David Brooks, arbiter of sense and sandwiches. (Photo: Robert A Tobiansky/Getty)
David Brooks, arbiter of sense and sandwiches. (Photo: Robert A Tobiansky/Getty)

Recently, I discovered a coworker who just has an associates degree holding The New York Times. Instinctively, I understood that they were planning to use it to pee on like a crated Labrador, their two years of junior college slumming clearly leaving them with little working knowledge of indoor plumbing, or where to direct the neon-green Mountain Dew micturition of the lower classes. But as I gestured to help them arrange the broadsheet on the floor and offered to relax their bladder by soothingly expounding upon the ingenious early sewers of the Minoans, suddenly their face froze, and I could tell from their primitive grunting that, to my surprise, they were actually trying to read it.

Specifically, they were pointing their humanities-schooled sausage fists at the latest column by David Brooks, America’s preeminent analyst of our moral decline according to whatever he read or watched on TV or overheard in a Starbucks that day. “How We Are Ruining America” it was titled. “Hmm, yes,” I said, knowingly. And seeing as I have a bachelor’s degree, once gave money to NPR, and own a pretty nice sweater, I volunteered to interpret Brooks’ words for them.

David Brooks has read a book, I said with fatherly patience. A book is like a meme with very many words. I explained that this book was written by a man named Richard Reeves, called Dream Hoarders, and that this book was full of very many complex ideas about the ways in which America’s wealth inequality has become a self-perpetuating system as the privileged classes create structural barriers—including zoning restrictions and college admissions biases that ensure their kids become elites as well, thus making it difficult for poorer people to achieve their own class mobility.

I could tell from the furrowing of my coworker’s community college-graduating Neanderthal brow that these concepts were perhaps too complicated to address in a mere conversation or 800-word column, so I skipped ahead to the part about the sandwiches:

Recently I took a friend with only a high school degree to lunch. Insensitively, I led her into a gourmet sandwich shop. Suddenly I saw her face freeze up as she was confronted with sandwiches named “Padrino” and “Pomodoro” and ingredients like soppressata, capicollo and a striata baguette. I quickly asked her if she wanted to go somewhere else and she anxiously nodded yes and we ate Mexican.

A-ha, I said to my pitiable friend who has never seen a Fellini film and thinks oolong is a Disney villain. Here Mr. Brooks is illustrating that those “structural barriers” we were just discussing “are less important than the informal social barriers that segregate the lower 80 percent,” whose ignorance of fine meats stands between them and true affluence.

I explained how this was just like the time I squired them to a Subway and they didn’t know what an avocado was so they started crying. Great, phlegmy sobs, like the kind heaved from the bosom of Lady Liberty, lifting high her lantern as she welcomes the wretched to the shores of opportunity and great sandwiches, only to see them starve because they don’t know the right words for fancy ham.

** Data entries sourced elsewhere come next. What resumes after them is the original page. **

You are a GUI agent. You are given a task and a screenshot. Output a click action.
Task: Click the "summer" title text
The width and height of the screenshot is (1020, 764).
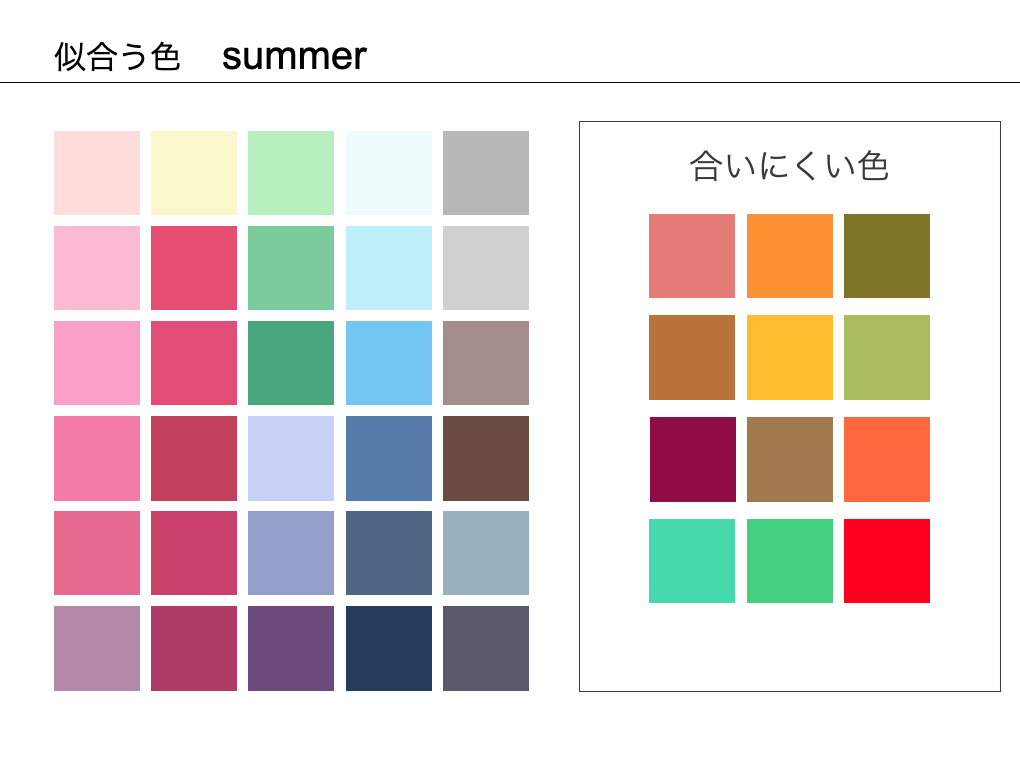click(x=294, y=57)
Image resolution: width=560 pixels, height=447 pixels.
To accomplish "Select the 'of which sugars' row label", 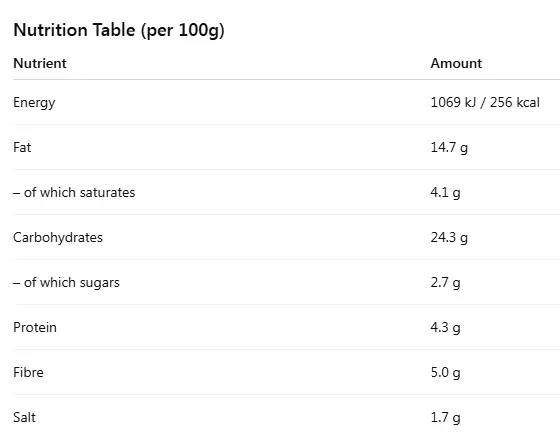I will coord(66,283).
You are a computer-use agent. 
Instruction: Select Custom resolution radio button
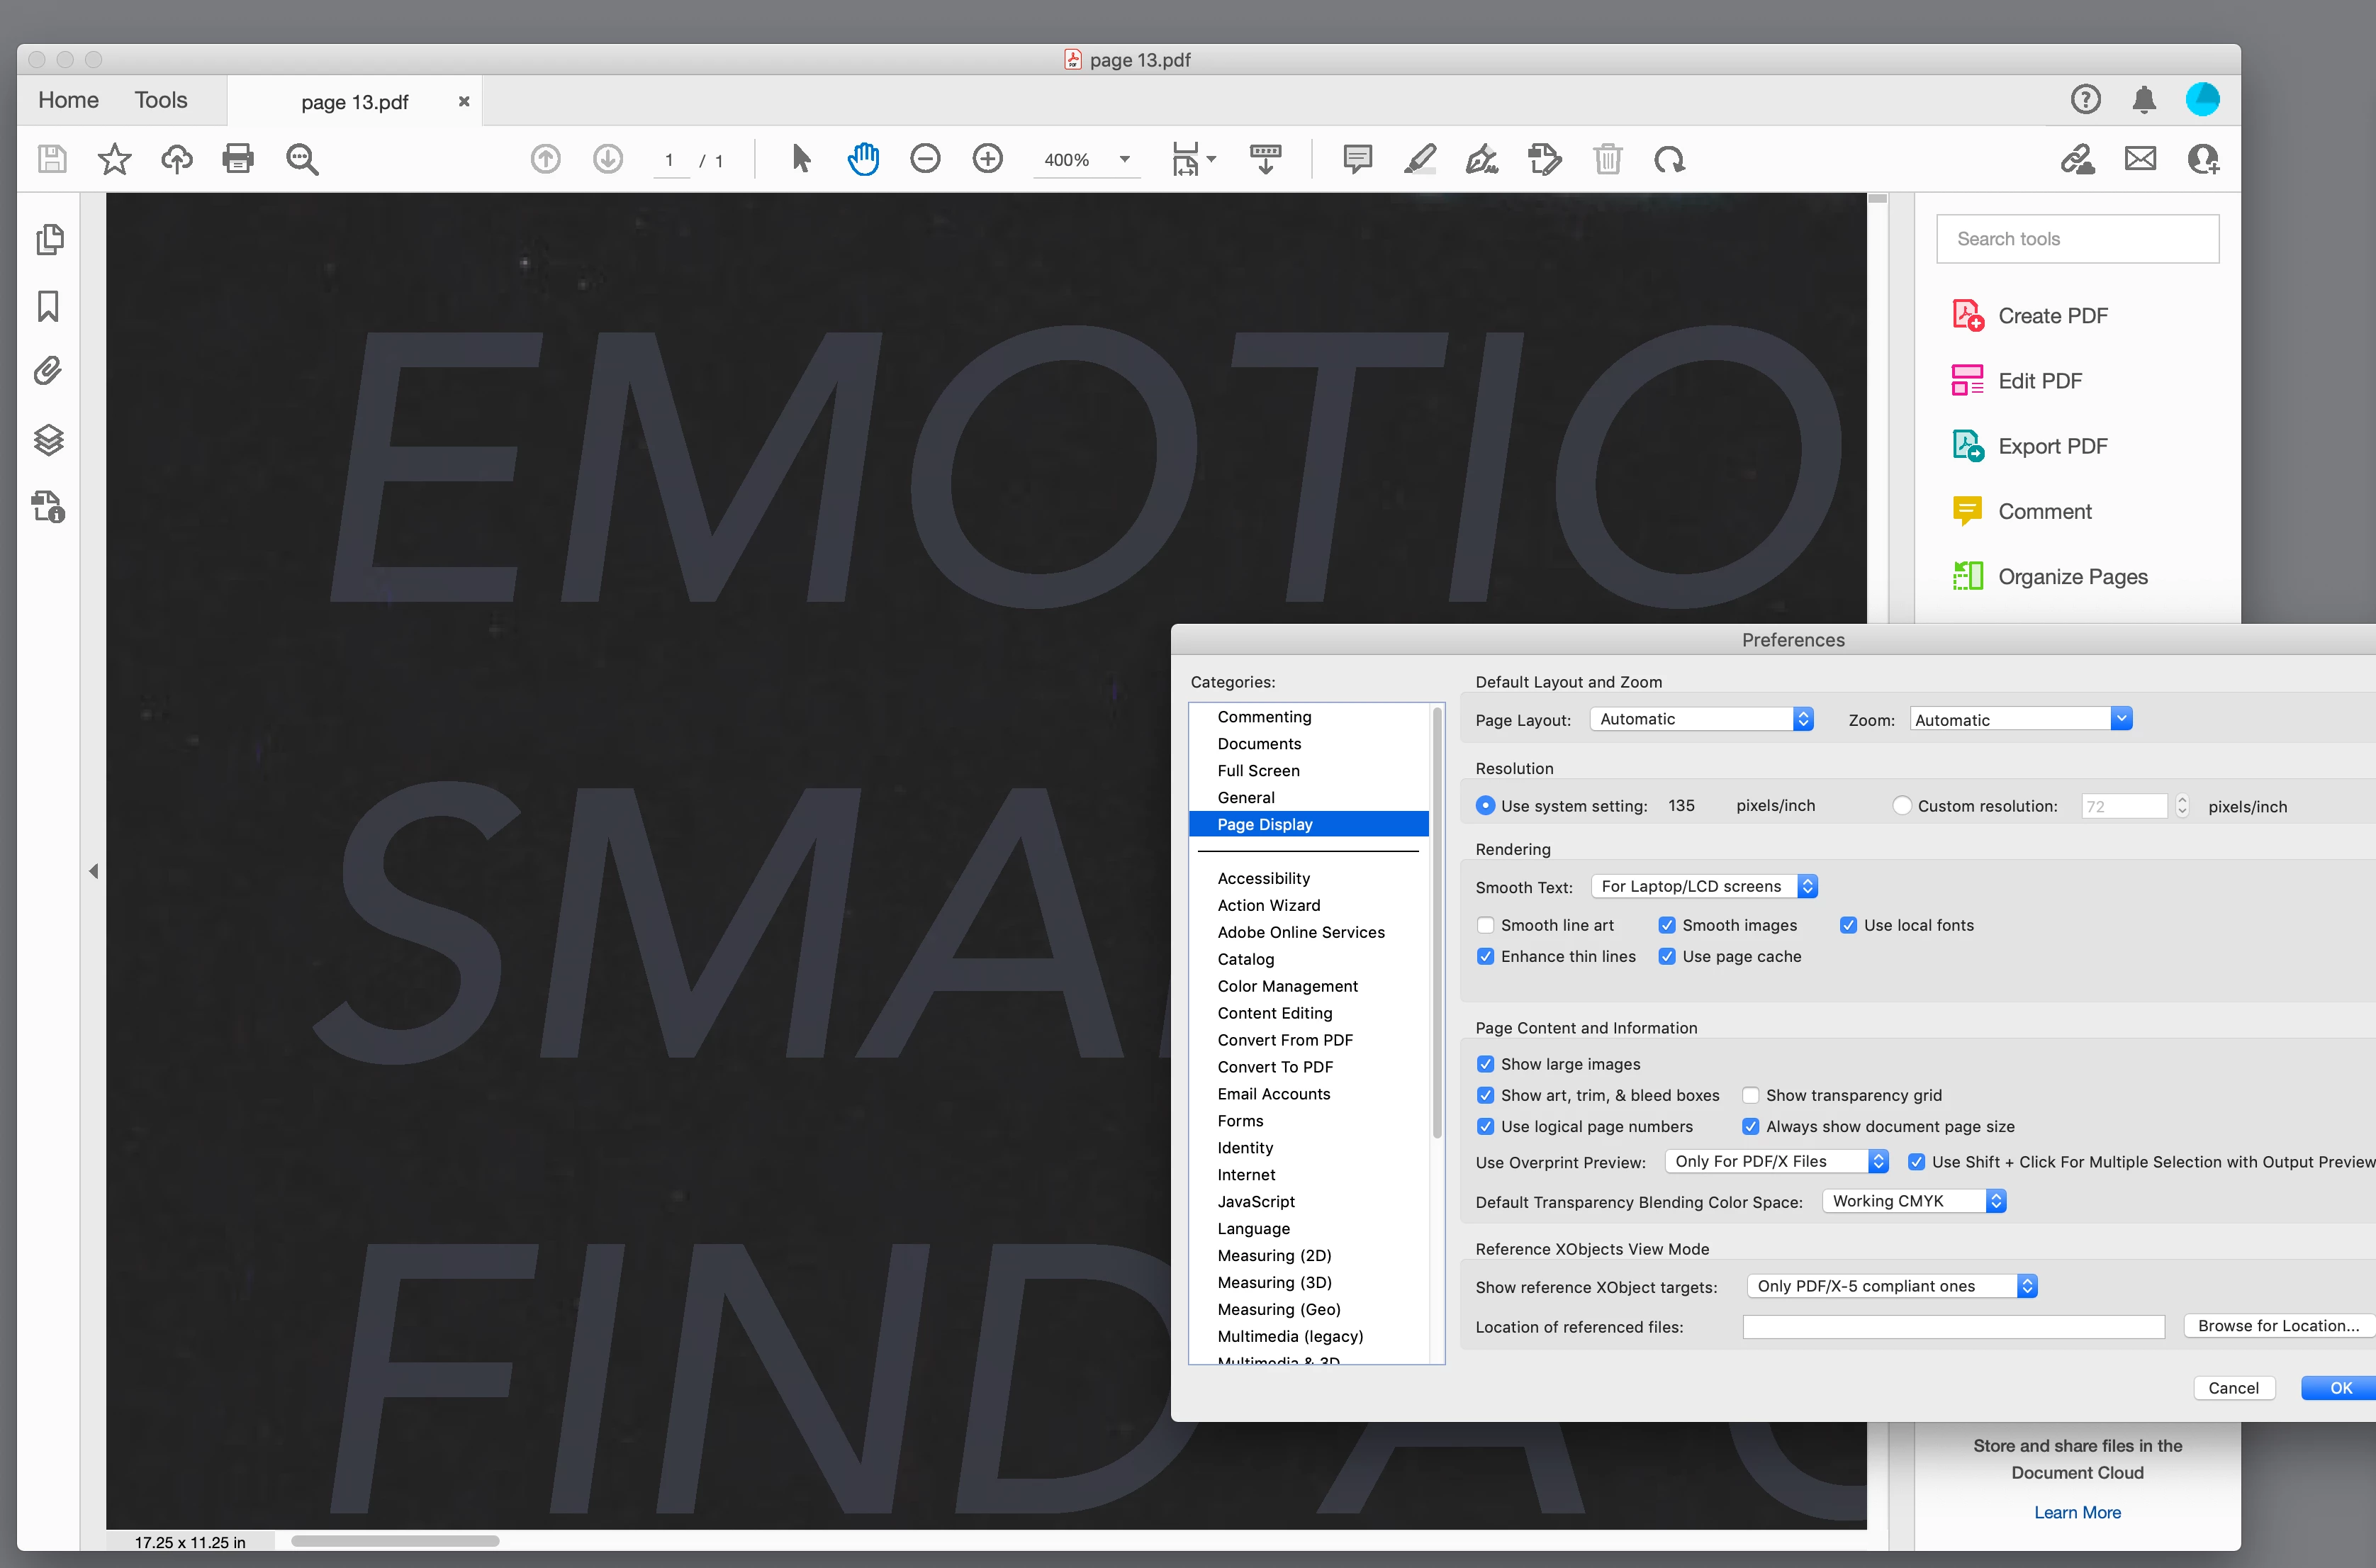tap(1902, 806)
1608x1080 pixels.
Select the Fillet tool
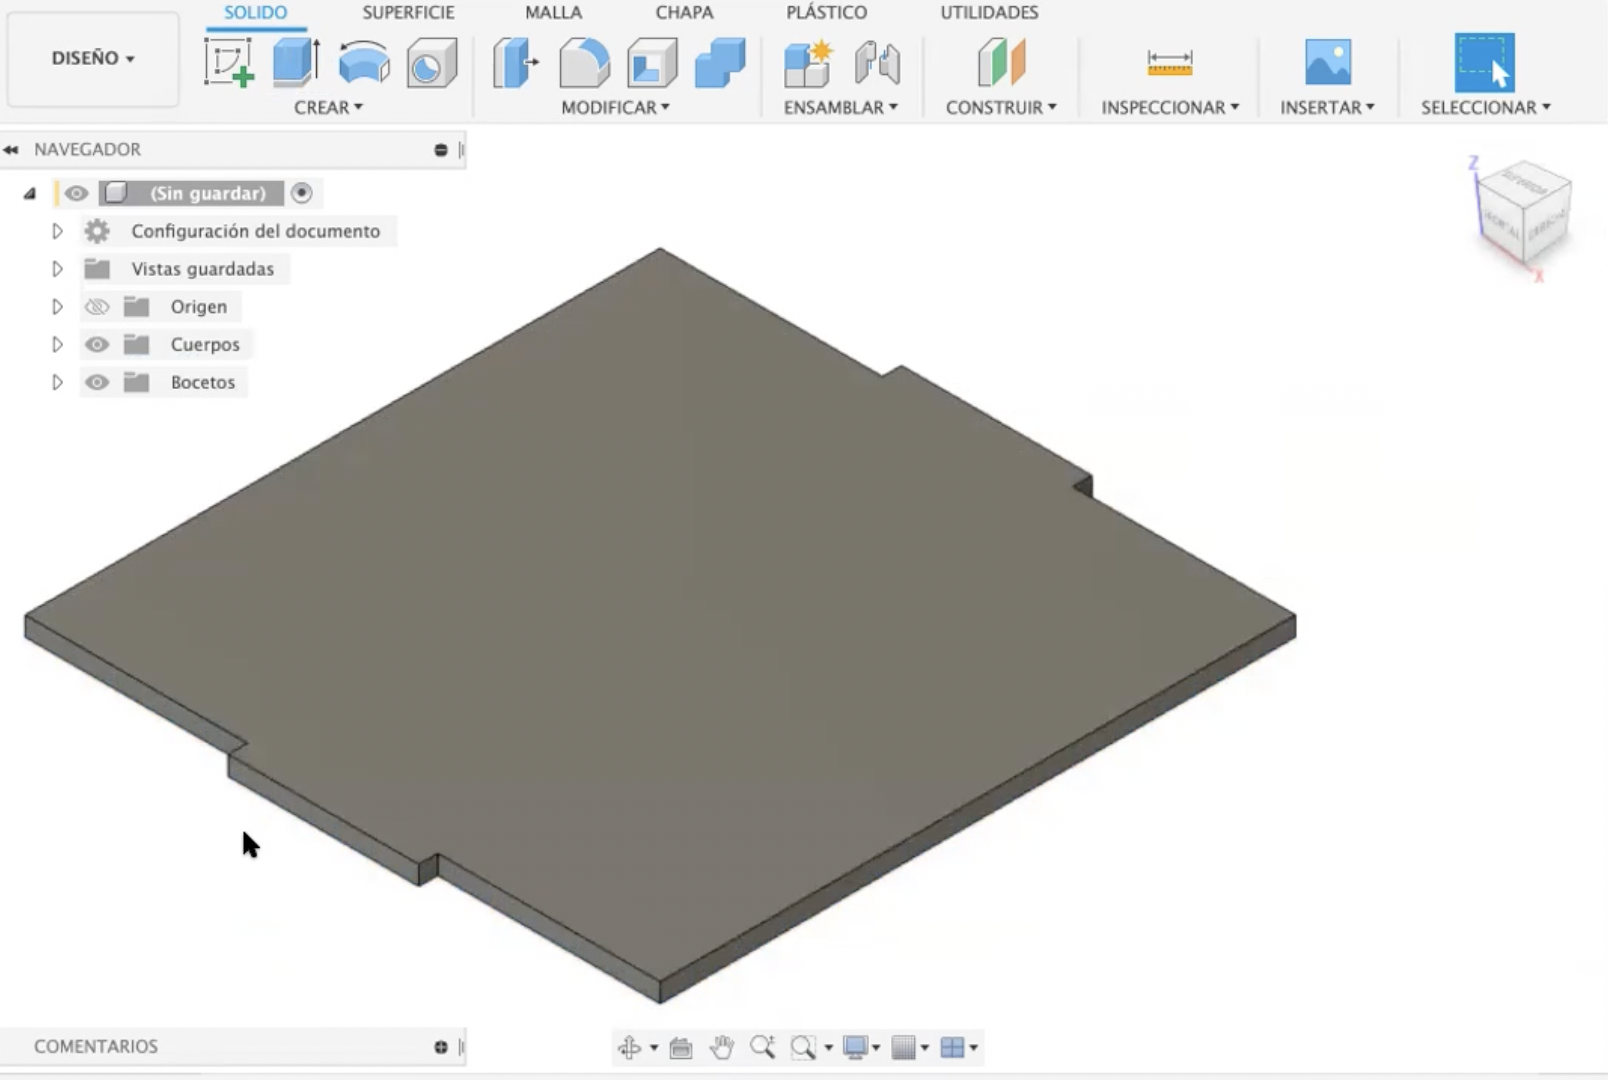tap(585, 62)
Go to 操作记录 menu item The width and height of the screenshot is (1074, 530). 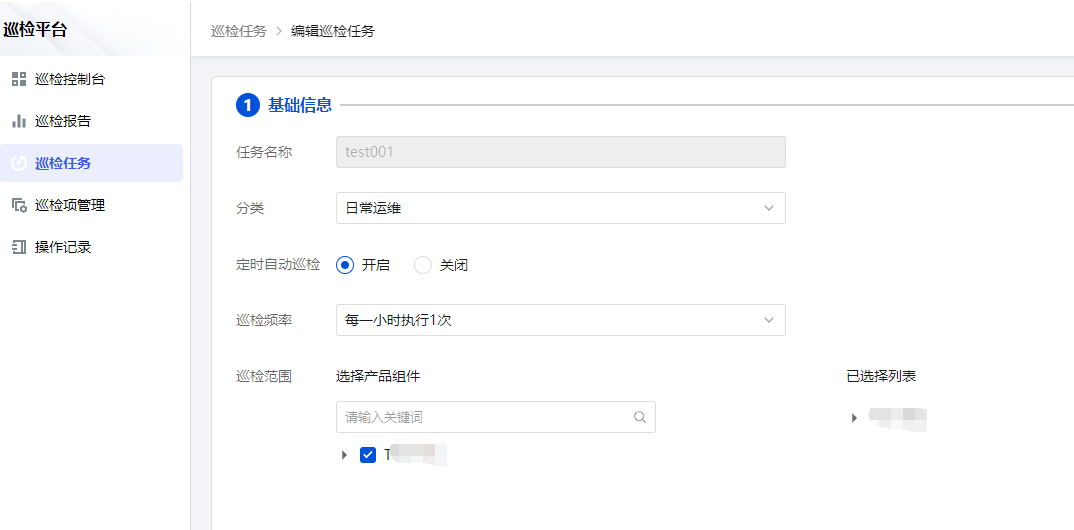pos(63,247)
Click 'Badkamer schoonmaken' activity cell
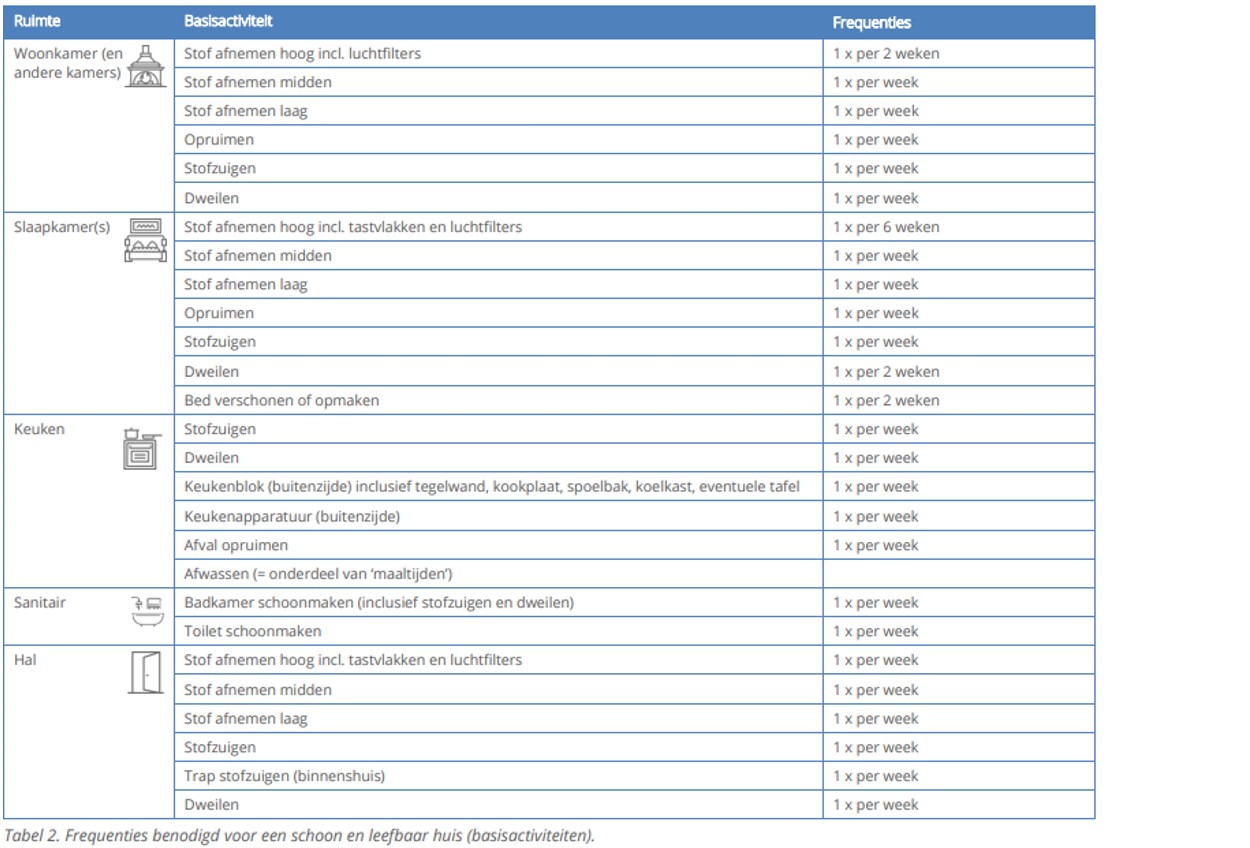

“It’s okay,” I said to my own adopted huddled mass yearning to achieve a certificate of vocational training. “We’ll just go get a burrito and empty it in a Ruffles bag.”

As I explained to my grateful, greasy compatriot then—and as David Brooks so finely elucidated for us now—it was not their fault that the nation’s deeply entrenched class divisions fostered by systems built on institutionalized racism and economic disparity have left them so feeling marginalized. They just need to pull themselves by their Wonder Bread bags, stop eating gas station nachos, and get hip to David Foster Wallace, because that’s what’s really standing in their way:

To feel at home in opportunity-rich areas, you’ve got to understand the right barre techniques, sport the right baby carrier, have the right podcast, food truck, tea, wine and Pilates tastes, not to mention possess the right attitudes about David Foster Wallace, child-rearing, gender norms and intersectionality.

Indeed, I said single-malted-scotch-ily. I explained how this column serves as yet another clarion call alerting us to America’s slow sinking into a morass of cultural decline, which David Brooks and others like us—we who thoughtfully chew our piquant charcuterie while brooding over the Proustian reveries of ourselves it inspires—can only look upon it sadly, gazing down at our bologna-smeared consorts and lamenting the many bloviating, condescending, overpaid butchers of language and meat that are driving us apart.

My barely educated friend nodded sadly in agreement at Brooks’ wise column, then took a giant burrito-and-GED shit on it.